Python applications depend on third-party native libraries that may be vendored within package distributions or installed on the host system. When vulnerabilities are discovered in these native libraries, determining which Python packages are affected requires analysis across ecosystem boundaries, from Python dependency graphs to OS distribution packages. Current vulnerability scanners produce false negatives by overlooking vulnerabilities in vendored native libaries and false positives by failing to account for security patches backported by OS distributions.
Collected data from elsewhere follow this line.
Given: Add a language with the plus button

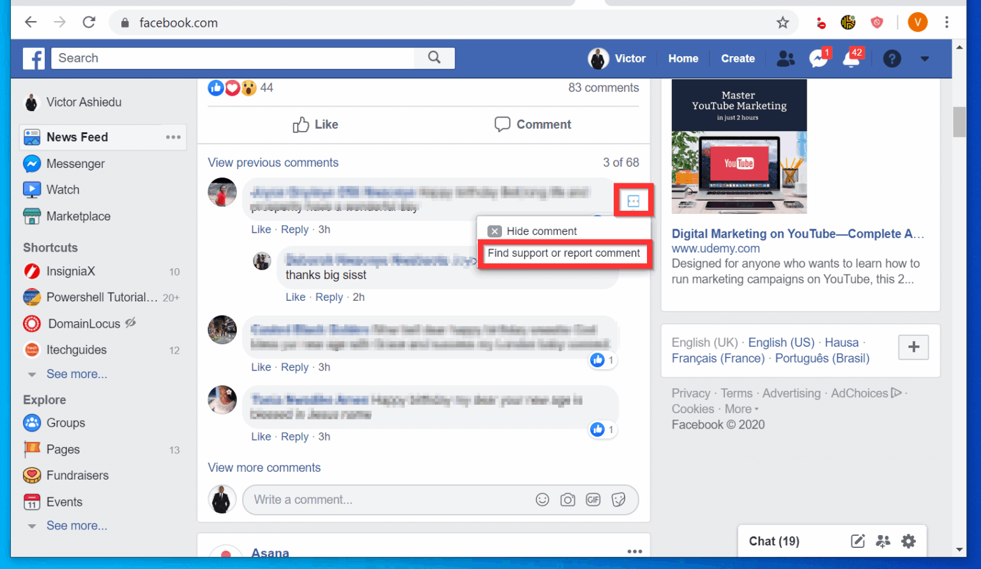Looking at the screenshot, I should 913,347.
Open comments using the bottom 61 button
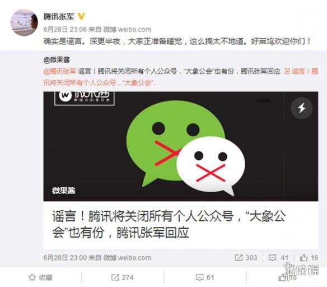The width and height of the screenshot is (327, 287). pyautogui.click(x=205, y=277)
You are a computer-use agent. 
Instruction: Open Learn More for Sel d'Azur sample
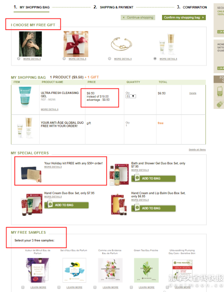pyautogui.click(x=74, y=288)
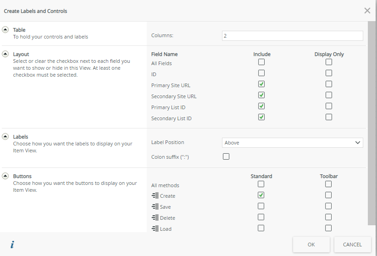Click the Load method icon
Viewport: 377px width, 256px height.
click(x=155, y=229)
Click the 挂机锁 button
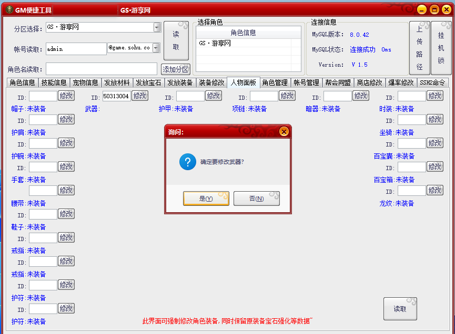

We present a provenance-aware vulnerability analysis approach that resolves vendored libraries to specific OS package versions or upstream project releases. Our approach queries vendored libraries against a database of historical OS package artifacts using content-based hashing, and applies library-specific dynamic analyses to extract version information from binaries built from upstream source. We then construct cross-ecosystem call graphs by stitching together Python and binary call graphs across dependency boundaries, enabling reachability analysis of vulnerable functions. Evaluating on 100,000 Python packages and 10 known CVEs associated with third-party native dependencies, We identify 39 directly vulnerable packages (47M+ monthly downloads) and 312 indirectly vulnerable client packages affected through dependency chains. Our analysis reduces false positives by 52% on average compared to upstream version matching, and by up to 97% for heavily-patched libraries. We responsibly disclosed all findings to maintainers; 54 issues have been fixed to date.

翻译：Python应用依赖于第三方原生库，这些库可能打包在发布包中或安装在宿主机系统上。当这些原生库中发现漏洞时，确定受影响的Python包需要跨生态系统边界分析，从Python依赖图到操作系统分发包。现有漏洞扫描器会因忽略打包原生库中的漏洞而产生漏报，或因未能考虑操作系统分发版反向移植的安全补丁而产生误报。我们提出一种溯源感知的漏洞分析方法，可将打包库解析为特定操作系统包版本或上游项目发布版本。该方法利用基于内容的哈希技术，将打包库与历史操作系统包工件数据库进行比对，并应用库特定的动态分析从上游源码构建的二进制文件中提取版本信息。随后通过跨越依赖边界拼接Python和二进制调用图，构建跨生态系统调用图，从而实现对易受攻击函数的可达性分析。在10万个Python包和与第三方原生依赖相关的10个已知CVE评估中，我们识别出39个直接易受攻击的包（月下载量超4700万）和312个通过依赖链受影响的间接易受攻击客户端包。与上游版本匹配相比，我们的分析平均将误报率降低52%，对于重度补丁库误报率降低达97%。我们已向维护者负责任地披露所有发现，截至目前已有54个问题得到修复。